Source:
______

# Preseason Game 2 Thread: Houston Rockets vs. Panathinaikos



## Cornholio (Feb 13, 2005)

*vs.* ​*(0-1)/(0-0)*

When/Where:
*Thursday, October 11, 7:30 p.m. CST*
*Toyota Center*​












































*Alston / McGrady / Battier / Scola / Yao*










*Don't Know*



*PREVIEW

Rockets coach Rick Adelman figures Yao Ming and Tracy McGrady will be in the starting lineup when the regular season begins later this month.

He's still auditioning everyone else.

With a little less than three weeks remaining before the start of the season, Adelman is searching for his starting lineup and bench rotation. He'll be tinkering with different lineups when Euroleague champ Panathinaikos visits his team Thursday night in Houston's preseason home opener.

The Rockets' new coach is planning to use 10 different players in each half this preseason, though he could begin to narrow his rotation as the season approaches.

Through the first few games, Adelman is hoping to see which combinations work together and begin to figure out who will be in the starting lineup alongside Yao and McGrady.

"We have a lot of players and we have to find out who's going to play well together," Adelman said. "The hard part is that you can't play everybody. We want to give guys a good run so some guys are going to sit in some games. If a guy sits in one game, they'll get to play in the next game."

With a roster filled with players flexible enough to play multiple positions, Adelman has been constantly juggling lineups throughout training camp.

Mike James and Steve Francis, a pair of point guards, have shared time in the backcourt. Luis Scola and Chuck Hayes have seen minutes at center. And even Tracy McGrady has seen more action at the forward positions than he did through all of last season.

The Rockets coach said his offense has enough interchangeable parts that he can use different players at nearly every spot. But first, he has to see what combinations are the most productive.

______

Exercise input:
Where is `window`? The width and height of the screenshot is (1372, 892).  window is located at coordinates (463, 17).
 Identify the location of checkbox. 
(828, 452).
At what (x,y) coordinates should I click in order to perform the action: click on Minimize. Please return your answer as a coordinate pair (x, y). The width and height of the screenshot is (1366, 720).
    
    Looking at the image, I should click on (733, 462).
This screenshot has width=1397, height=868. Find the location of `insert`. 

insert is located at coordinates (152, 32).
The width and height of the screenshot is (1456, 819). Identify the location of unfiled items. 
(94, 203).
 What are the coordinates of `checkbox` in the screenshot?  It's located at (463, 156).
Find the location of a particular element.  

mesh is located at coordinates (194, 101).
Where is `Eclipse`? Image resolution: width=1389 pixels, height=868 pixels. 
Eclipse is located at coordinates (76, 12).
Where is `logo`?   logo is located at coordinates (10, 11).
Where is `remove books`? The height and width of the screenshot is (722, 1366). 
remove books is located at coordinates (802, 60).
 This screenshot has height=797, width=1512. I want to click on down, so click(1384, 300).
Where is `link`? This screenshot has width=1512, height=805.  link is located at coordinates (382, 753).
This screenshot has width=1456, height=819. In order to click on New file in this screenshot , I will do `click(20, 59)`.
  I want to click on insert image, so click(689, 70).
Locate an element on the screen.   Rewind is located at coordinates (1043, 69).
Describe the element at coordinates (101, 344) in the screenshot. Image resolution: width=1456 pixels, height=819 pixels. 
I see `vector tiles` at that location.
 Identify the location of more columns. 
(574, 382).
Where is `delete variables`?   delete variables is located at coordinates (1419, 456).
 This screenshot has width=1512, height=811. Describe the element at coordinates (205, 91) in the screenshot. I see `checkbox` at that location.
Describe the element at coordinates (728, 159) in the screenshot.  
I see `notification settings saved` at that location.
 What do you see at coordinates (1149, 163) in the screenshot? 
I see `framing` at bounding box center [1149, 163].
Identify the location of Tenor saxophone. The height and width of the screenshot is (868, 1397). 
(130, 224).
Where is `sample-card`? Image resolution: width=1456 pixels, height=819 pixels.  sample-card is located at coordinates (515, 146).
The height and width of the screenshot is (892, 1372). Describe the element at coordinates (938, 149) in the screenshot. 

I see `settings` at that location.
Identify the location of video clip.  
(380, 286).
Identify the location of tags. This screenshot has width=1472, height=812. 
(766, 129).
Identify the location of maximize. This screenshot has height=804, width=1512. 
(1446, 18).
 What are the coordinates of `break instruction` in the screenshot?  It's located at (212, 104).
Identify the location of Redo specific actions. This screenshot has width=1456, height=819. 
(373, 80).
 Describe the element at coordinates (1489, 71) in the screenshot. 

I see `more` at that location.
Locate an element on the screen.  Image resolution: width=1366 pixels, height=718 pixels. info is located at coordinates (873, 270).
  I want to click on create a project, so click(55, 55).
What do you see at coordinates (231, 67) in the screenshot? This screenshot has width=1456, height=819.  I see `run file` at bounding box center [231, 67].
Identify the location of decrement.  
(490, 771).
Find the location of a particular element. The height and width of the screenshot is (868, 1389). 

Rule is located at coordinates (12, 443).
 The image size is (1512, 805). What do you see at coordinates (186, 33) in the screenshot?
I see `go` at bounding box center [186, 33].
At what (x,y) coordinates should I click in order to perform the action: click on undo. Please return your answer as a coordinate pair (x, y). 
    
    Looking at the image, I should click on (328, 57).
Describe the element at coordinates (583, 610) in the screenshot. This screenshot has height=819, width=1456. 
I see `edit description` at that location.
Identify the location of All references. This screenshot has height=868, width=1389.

______

Tasks for this exercise:
1. In the preseason game thread above, how many different players does the Rockets' new coach plan to use in each half this preseason?
2. Format the records as a JSON list of strings, one string per line and no blank lines, beginning with the line containing "coordinates (382, 753)." and continuing through the line containing "center [1149, 163].".

Per-task outputs:
1. 10 different players.

2.
[
  "Where is `link`? This screenshot has width=1512, height=805.  link is located at coordinates (382, 753).",
  "This screenshot has width=1456, height=819. In order to click on New file in this screenshot , I will do `click(20, 59)`.",
  "  I want to click on insert image, so click(689, 70).",
  "Locate an element on the screen.   Rewind is located at coordinates (1043, 69).",
  "Describe the element at coordinates (101, 344) in the screenshot. Image resolution: width=1456 pixels, height=819 pixels. ",
  "I see `vector tiles` at that location.",
  " Identify the location of more columns. ",
  "(574, 382).",
  "Where is `delete variables`?   delete variables is located at coordinates (1419, 456).",
  " This screenshot has width=1512, height=811. Describe the element at coordinates (205, 91) in the screenshot. I see `checkbox` at that location.",
  "Describe the element at coordinates (728, 159) in the screenshot.  ",
  "I see `notification settings saved` at that location.",
  " What do you see at coordinates (1149, 163) in the screenshot? ",
  "I see `framing` at bounding box center [1149, 163]."
]